Obligatory disclaimer: Like many people, I have learned to write code in Haskell
and I never took a course in Category theory. Nor do I have a CS degree. My
math and physics degrees were not applicable to learning Haskell.
I had never use a similar type system or type inferencing. The combination of
the new type system and the new approach to IO took a little while to sink in.
(I had learned BASIC, Pascal, Turbo Pascal with Objects, C, some Fortran, C++,
Scheme, Java)
But I think the biggest advance in Haskell is the explicit separation of IO
operations enforced by the type system / compiler. Other languages may get type
inference and may get closer to parametric polymorphism (java generics) and they
may even get STM but they are unlikely to be able to evolve this IO separation
and maintain much backward compatibility.
Michael T. Richter wrote:
> On Fri, 2007-26-01 at 22:01 -0600, Collin Winter wrote:
>> I find it incredibly insulting for you to assert that people who
>> complain about Haskell's difficulty are too lazy and aren't really
>> interested in a better solution. Maybe they just don't want to have to
>> take graduate-level classes in category theory to get their job done.
It is probably true that having such a course would let you directly understand
the mathematical structure. But such understanding is different from knowing
how to read and write Haskell programs.
> That would be a good way to think, yes. I look for practical solutions
> to real problems in my work. Haskell looks like it has these solutions,
> but extracting them from the noise level of ivory tower debates is a
> real problem.
There are CS PhD people who publish papers and who talk about Haskell. These
are largely irrelevant to reading and writing Haskell. Some papers are relevant
to designing extensions to Haskell, but unless you are trying to build a new
Haskell compiler extension these are not needed.

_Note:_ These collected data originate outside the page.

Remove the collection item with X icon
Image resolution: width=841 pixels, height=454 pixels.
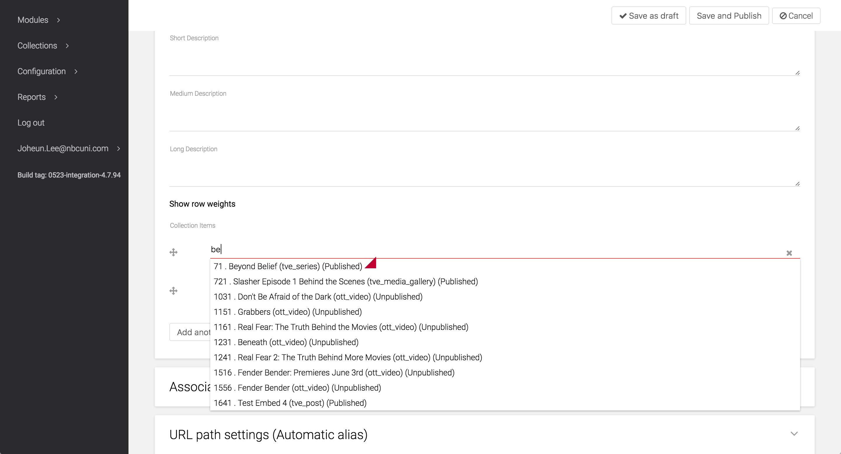tap(789, 253)
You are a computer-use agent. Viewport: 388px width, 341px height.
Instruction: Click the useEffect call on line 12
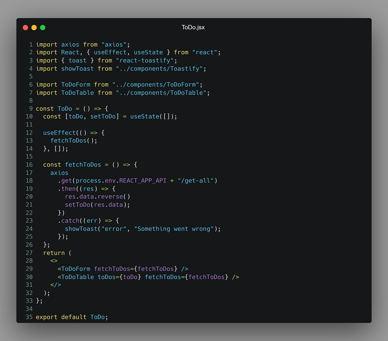[60, 133]
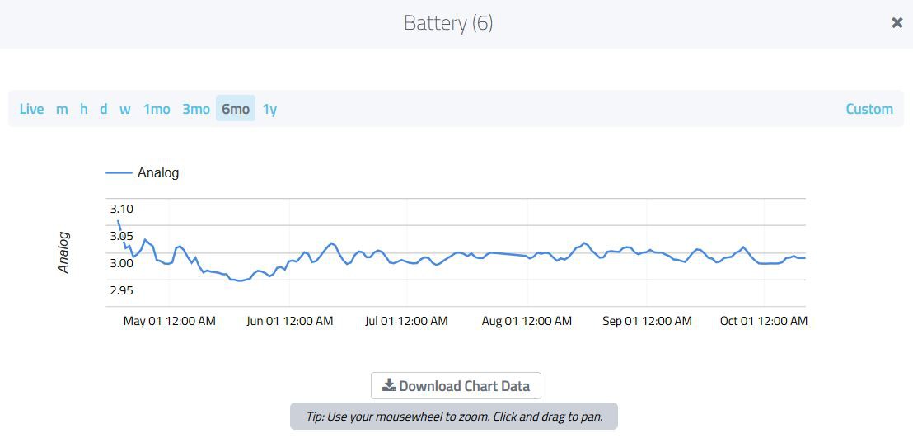The width and height of the screenshot is (913, 438).
Task: Select the week (w) time range
Action: click(124, 109)
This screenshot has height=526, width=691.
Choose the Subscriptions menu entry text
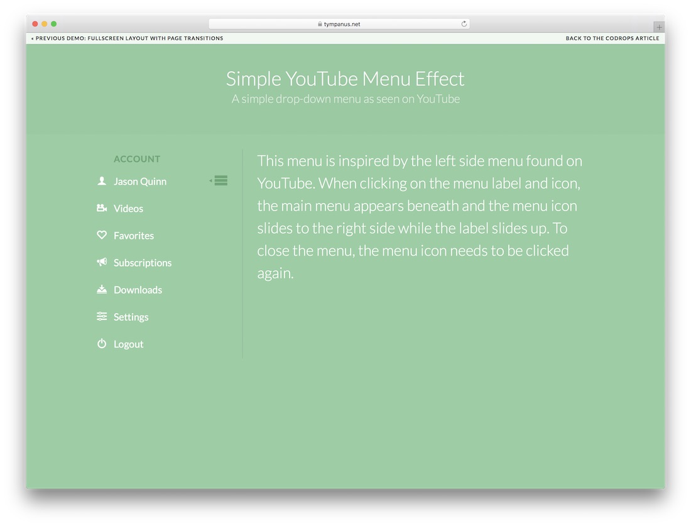pos(143,263)
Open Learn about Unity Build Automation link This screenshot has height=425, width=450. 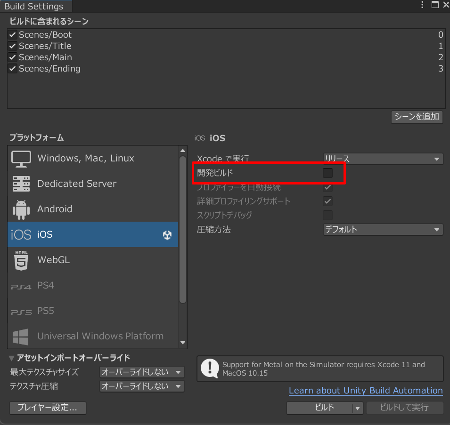coord(366,391)
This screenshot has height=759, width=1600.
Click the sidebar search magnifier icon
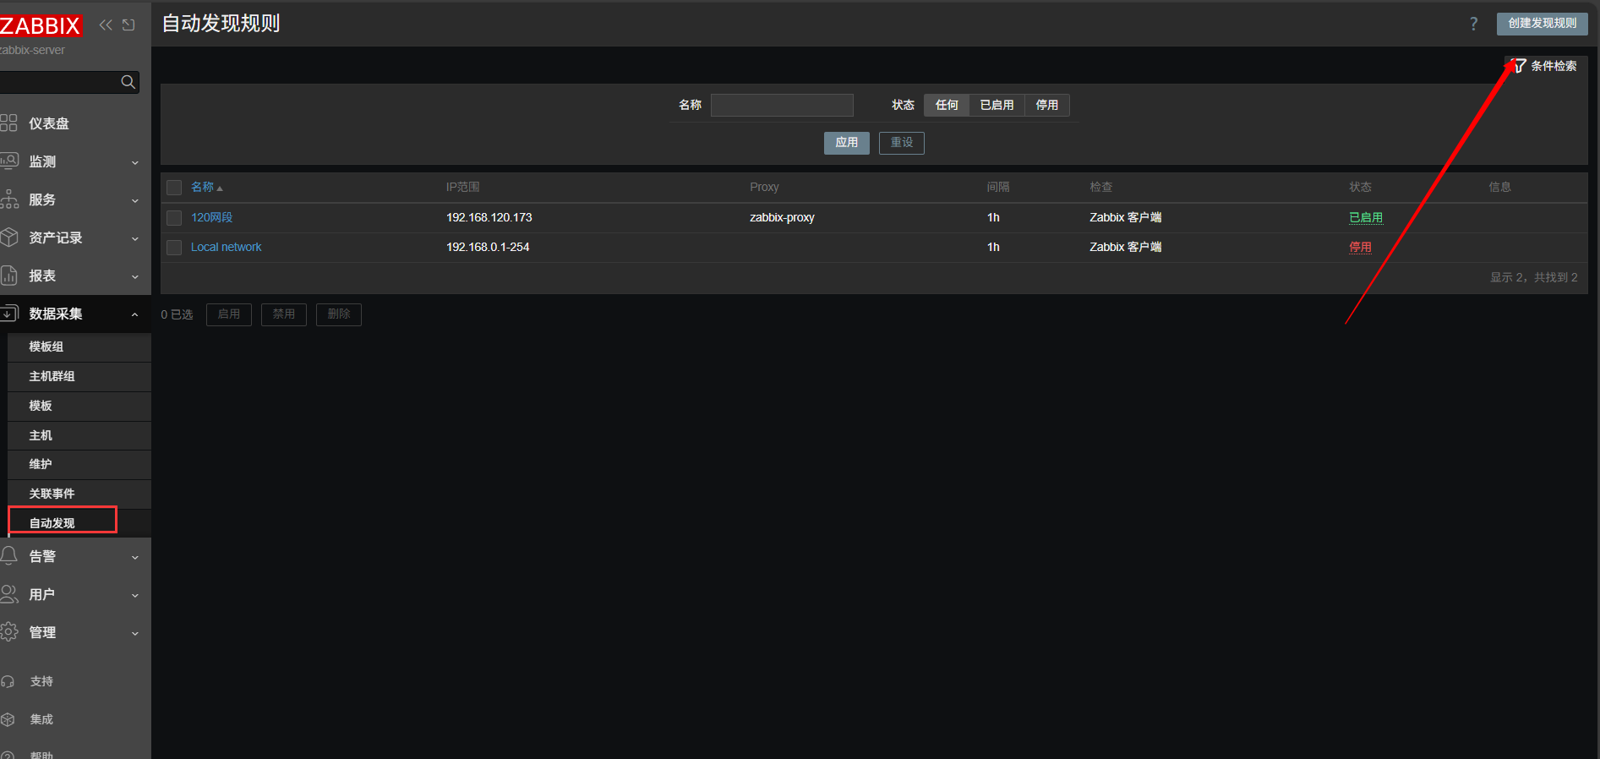point(128,82)
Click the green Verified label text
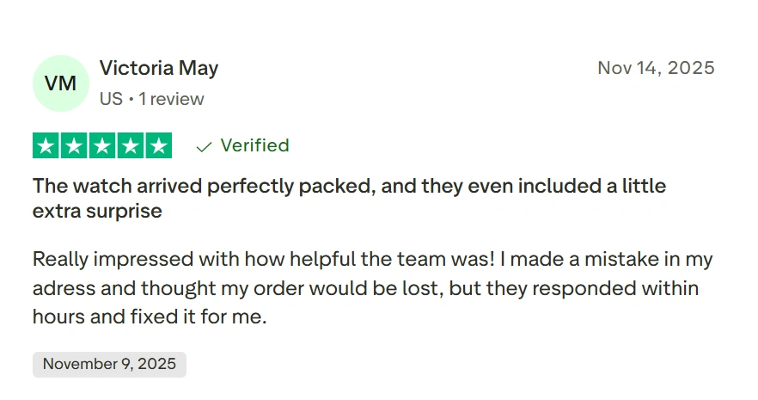758x400 pixels. (x=254, y=145)
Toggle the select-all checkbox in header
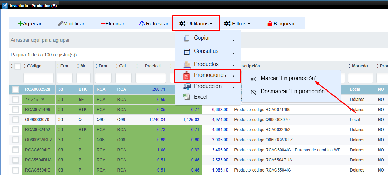 pyautogui.click(x=18, y=66)
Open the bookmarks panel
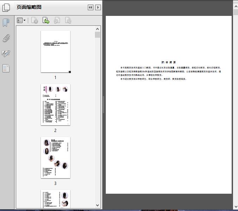 6,23
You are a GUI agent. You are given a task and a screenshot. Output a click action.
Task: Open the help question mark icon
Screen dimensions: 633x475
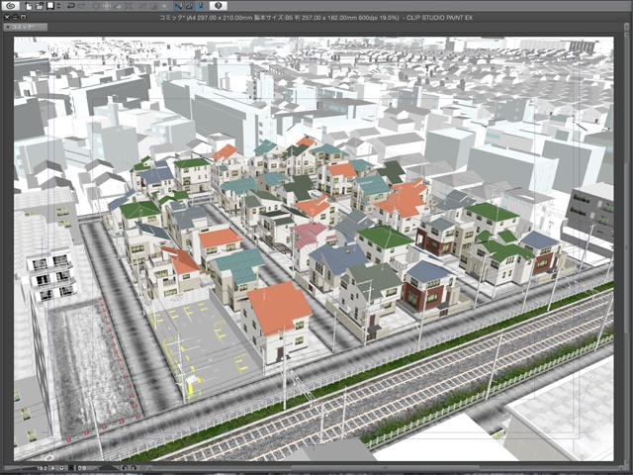[x=218, y=6]
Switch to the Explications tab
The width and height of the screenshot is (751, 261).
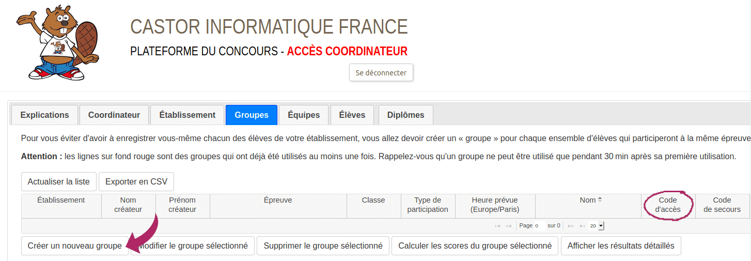[x=44, y=115]
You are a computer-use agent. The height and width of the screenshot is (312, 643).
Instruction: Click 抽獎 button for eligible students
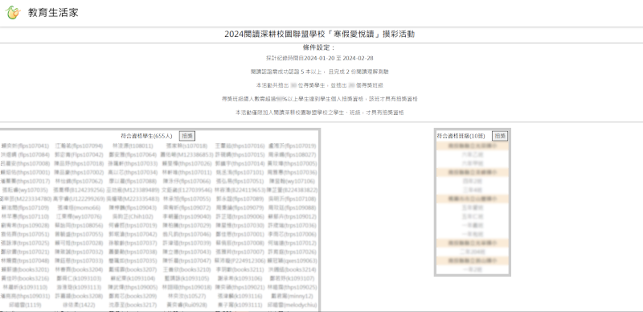click(187, 136)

> I think many of the users of Haskell forget that there are a lot of
> people out there who are not career academics working with pure
> mathematics day-in and day-out.
GHC seems to be developed by several people at Microsoft Research. They are not
career academics. I am less familiar with the other compilers.
For example: The latest extension proposal on haskell-cafe mailing list is about
View patterns. This is all about making the code easier and clearer to write
and to encourage interfaces that hide implementation details. That is about
practical changes to help people and not about academics.
> My last math class? Was over fifteen
> years ago. And in, you know, the real world of programming you don't
> face mathematical problems as your bread and butter.
If you have already created the algorithm or data structure then you are right.
If you can simply reuse existing libraries and solutions you are right.
But creating algorithms is a type of math. And Haskell exposes this better than
most languages.
> You face problems
> in a messy world of too-short deadlines, too-few resources,
> too-poorly-communicated requirements and too-many-hours work.
The bottom line: Learning Haskell without a background in similar languages
takes time. If you cannot take that time from the world, then Haskell will be
very hard to acquire. The previous post about educating the next generation at
Universities makes the same point.
Aside: One could make a good case that there there is a synergy between learning
Haskell and learning the use the up and coming features of Visual Basic (LINQ)
and C# (STM) and Java (Generics vs Type Classes and Parametric Polymorphism) and
even Perl 6 (since it is taking so many ideas from Haskell). And thus taking
the time to learn Haskell is useful.
Haskell is not the one and only cutting edge source of such language features,
but it does let you use many of them simultaneously and has good compilers
available today. Note that I have not mentioned laziness. This is because it
only helps to solve problems more elegantly -- other languages can model
infinite computations / data structures when it is useful to do so.
> I would like to see a guide to Haskell that shows Haskell's place in
> those problems, not in Yet Another Elegant Mathematical Proof of the
> utterly useless in real life.
Perhaps: http://haskell.org/haskellwiki/Why_Haskell_Matters
There are many learning links at hakell.org, though many resources may be newer
than when you learned Haskell:
http://haskell.org/haskellwiki/Haskell_in_5_steps
http://haskell.org/haskellwiki/Learning_Haskell
(such as "Haskell Tutorial for C Programmers")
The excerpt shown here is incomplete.